##### DATA FOR REVIEW #####

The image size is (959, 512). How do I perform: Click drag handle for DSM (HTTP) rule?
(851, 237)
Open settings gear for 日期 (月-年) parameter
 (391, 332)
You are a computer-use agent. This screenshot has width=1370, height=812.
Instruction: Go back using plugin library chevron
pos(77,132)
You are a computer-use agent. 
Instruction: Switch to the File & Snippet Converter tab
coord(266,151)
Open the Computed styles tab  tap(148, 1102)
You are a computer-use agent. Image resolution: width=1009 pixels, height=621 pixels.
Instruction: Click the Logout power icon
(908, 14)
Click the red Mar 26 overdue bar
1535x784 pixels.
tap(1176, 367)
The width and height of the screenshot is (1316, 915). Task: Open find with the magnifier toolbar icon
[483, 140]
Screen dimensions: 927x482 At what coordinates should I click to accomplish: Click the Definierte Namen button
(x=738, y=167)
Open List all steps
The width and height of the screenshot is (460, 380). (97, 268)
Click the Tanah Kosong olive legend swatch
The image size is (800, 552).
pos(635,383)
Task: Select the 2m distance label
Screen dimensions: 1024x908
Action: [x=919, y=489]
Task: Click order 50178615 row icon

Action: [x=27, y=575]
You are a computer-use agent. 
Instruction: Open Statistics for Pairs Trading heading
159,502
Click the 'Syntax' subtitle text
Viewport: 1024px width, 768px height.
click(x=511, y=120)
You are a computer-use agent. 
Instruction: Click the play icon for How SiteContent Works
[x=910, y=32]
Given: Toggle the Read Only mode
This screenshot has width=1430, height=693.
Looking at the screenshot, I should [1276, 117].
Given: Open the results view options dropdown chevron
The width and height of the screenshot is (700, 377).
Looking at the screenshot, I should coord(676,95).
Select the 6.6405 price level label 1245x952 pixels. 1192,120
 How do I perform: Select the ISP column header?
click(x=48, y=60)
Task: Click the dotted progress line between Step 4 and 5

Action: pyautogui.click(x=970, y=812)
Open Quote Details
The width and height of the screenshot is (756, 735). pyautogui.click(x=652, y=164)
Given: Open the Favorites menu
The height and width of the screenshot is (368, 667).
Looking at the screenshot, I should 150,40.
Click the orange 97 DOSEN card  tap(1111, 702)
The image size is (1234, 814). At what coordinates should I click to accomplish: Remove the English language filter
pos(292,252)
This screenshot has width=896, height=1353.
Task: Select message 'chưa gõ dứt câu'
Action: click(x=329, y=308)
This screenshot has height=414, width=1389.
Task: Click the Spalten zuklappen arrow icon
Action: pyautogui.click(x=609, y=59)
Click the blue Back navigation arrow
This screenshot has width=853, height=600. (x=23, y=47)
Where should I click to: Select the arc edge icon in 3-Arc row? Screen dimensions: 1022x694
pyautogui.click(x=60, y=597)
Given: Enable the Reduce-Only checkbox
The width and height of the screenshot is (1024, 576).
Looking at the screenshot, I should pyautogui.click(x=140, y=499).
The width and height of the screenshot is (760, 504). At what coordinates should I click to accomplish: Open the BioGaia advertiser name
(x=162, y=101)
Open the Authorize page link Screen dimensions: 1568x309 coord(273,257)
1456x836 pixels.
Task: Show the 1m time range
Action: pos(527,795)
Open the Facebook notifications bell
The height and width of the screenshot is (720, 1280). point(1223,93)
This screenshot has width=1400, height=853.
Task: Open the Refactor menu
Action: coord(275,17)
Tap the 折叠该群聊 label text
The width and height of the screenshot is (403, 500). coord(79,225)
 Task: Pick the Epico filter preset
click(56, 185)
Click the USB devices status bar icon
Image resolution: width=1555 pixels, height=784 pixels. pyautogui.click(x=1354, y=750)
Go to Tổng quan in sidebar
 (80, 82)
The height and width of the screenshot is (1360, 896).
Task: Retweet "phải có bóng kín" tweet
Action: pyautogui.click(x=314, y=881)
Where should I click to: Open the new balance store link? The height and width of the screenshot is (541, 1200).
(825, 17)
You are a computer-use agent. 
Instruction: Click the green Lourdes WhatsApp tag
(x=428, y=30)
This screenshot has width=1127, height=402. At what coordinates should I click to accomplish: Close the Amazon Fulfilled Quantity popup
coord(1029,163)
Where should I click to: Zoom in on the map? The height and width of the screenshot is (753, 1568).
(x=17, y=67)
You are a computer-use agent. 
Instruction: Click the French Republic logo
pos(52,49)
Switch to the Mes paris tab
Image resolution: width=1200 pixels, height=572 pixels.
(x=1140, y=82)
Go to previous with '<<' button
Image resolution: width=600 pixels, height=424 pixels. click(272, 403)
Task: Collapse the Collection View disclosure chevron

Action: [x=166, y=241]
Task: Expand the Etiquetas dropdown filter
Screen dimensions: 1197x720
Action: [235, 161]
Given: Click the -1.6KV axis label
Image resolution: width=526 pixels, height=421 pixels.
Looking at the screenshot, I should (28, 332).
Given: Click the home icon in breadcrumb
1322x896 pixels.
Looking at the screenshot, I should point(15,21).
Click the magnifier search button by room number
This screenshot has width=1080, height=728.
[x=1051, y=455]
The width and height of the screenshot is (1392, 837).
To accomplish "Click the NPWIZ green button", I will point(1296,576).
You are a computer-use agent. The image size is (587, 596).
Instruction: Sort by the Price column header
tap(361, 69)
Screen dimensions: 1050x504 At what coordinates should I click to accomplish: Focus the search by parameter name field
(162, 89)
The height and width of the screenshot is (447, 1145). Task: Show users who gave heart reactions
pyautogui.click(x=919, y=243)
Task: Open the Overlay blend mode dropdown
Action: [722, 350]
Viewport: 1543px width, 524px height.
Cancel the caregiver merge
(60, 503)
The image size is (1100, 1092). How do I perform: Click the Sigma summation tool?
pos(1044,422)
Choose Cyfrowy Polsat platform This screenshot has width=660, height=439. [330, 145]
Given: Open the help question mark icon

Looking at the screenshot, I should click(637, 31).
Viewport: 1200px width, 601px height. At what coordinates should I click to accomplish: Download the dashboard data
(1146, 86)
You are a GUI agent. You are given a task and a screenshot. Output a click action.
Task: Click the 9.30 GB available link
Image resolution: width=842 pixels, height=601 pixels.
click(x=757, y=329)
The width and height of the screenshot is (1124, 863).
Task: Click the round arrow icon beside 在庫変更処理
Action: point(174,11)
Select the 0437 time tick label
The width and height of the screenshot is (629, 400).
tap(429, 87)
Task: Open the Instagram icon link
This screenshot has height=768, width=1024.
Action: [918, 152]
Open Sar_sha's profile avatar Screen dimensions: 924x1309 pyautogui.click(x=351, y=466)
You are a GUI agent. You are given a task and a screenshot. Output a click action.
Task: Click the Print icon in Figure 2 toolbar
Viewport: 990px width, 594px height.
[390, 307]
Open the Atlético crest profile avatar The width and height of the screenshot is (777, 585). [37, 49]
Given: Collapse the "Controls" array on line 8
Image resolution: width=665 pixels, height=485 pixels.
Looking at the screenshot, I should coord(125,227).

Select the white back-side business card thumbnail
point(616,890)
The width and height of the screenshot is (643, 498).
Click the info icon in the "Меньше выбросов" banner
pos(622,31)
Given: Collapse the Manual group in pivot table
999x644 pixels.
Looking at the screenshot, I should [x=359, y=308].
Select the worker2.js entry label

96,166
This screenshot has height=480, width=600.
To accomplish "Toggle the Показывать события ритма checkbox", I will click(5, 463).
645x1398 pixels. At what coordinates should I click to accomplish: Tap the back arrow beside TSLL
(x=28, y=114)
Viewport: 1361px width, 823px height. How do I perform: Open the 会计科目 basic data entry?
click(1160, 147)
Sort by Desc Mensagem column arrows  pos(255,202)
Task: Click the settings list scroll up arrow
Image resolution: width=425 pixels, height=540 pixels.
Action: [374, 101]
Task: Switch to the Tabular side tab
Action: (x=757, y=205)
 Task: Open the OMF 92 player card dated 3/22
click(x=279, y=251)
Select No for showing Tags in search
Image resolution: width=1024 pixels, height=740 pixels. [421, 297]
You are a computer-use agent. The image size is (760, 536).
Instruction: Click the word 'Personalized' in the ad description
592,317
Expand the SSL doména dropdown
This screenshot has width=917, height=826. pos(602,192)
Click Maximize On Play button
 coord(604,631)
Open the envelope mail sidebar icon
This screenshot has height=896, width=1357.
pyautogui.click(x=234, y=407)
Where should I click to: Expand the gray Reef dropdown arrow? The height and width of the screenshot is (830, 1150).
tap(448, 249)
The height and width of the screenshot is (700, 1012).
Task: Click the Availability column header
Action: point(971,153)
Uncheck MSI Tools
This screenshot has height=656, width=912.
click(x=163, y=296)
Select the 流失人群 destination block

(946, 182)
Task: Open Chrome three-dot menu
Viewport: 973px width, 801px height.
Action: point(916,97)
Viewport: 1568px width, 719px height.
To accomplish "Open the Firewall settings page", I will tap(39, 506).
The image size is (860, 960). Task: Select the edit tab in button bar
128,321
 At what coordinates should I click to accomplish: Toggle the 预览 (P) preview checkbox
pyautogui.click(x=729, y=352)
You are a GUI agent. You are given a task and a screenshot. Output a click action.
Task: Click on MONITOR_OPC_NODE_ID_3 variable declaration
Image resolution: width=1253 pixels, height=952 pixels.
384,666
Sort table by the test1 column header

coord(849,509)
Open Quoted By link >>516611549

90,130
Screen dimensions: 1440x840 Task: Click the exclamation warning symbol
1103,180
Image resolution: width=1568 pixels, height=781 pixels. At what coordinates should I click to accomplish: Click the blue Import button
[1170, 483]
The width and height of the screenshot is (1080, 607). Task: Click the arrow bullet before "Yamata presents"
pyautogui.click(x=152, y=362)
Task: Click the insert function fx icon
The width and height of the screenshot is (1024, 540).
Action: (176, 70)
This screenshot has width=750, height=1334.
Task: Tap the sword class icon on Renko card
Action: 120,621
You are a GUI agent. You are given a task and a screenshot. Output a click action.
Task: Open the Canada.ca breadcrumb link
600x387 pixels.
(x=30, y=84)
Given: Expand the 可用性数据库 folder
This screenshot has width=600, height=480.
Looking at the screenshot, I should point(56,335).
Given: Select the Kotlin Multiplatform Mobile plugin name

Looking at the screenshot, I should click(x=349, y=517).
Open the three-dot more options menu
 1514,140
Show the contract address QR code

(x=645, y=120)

#####

Find every line in the records that uses the string "will", then copy it.

[ANSWER FOR THE TASK]
To accomplish "Click the NPWIZ green button", I will point(1296,576).
To accomplish "Toggle the Показывать события ритма checkbox", I will click(5, 463).
To accomplish "Open the Firewall settings page", I will tap(39, 506).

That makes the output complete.